> PROBLEM:
Each line that holds the word "Policy" counts once; give the total for the records below and nothing else.

[Saved data entries]
· · · · ·

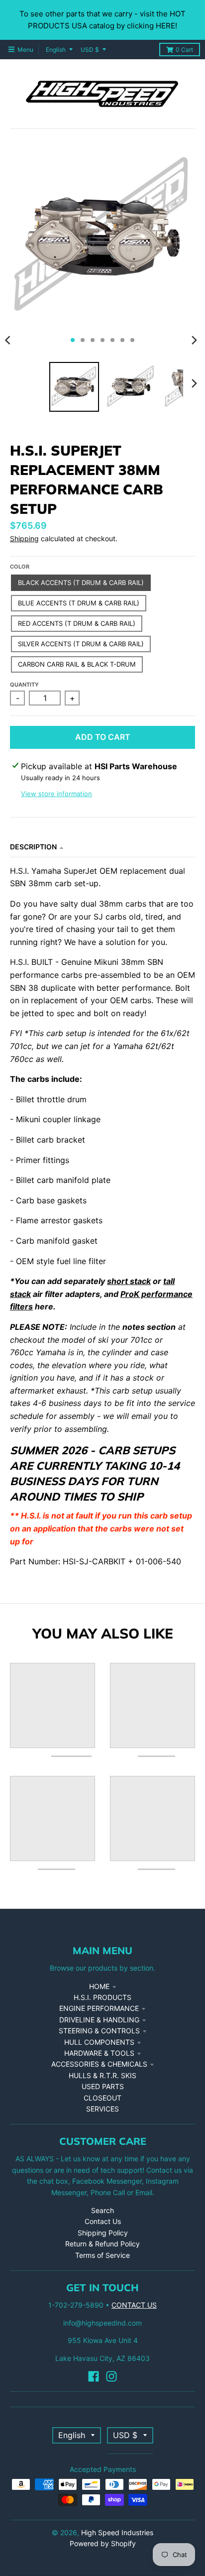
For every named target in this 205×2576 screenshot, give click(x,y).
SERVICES (102, 2109)
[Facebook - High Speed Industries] (94, 2376)
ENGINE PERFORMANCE (99, 2008)
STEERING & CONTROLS (99, 2030)
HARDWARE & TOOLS (99, 2053)
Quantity (24, 684)
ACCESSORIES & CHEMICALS (99, 2064)
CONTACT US (134, 2305)
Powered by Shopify (103, 2543)
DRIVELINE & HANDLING (99, 2019)
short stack (129, 1281)
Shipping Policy (103, 2232)
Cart (184, 49)
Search (102, 2210)
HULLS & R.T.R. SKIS (102, 2075)
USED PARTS (103, 2086)
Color (19, 566)
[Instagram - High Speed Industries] (111, 2376)
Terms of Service (102, 2255)
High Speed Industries (117, 2532)
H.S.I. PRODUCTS (102, 1997)
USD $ (90, 49)
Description (33, 846)
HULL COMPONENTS (99, 2042)
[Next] (194, 340)
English (56, 49)
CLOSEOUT (102, 2098)
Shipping (24, 538)
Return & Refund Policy (102, 2243)
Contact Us (103, 2221)
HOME (99, 1986)
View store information (56, 794)
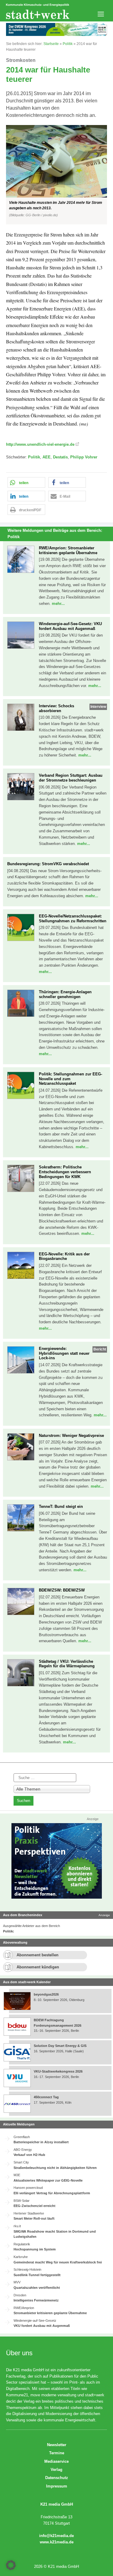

· · · · ·

> WRITTEN SOLUTION:
2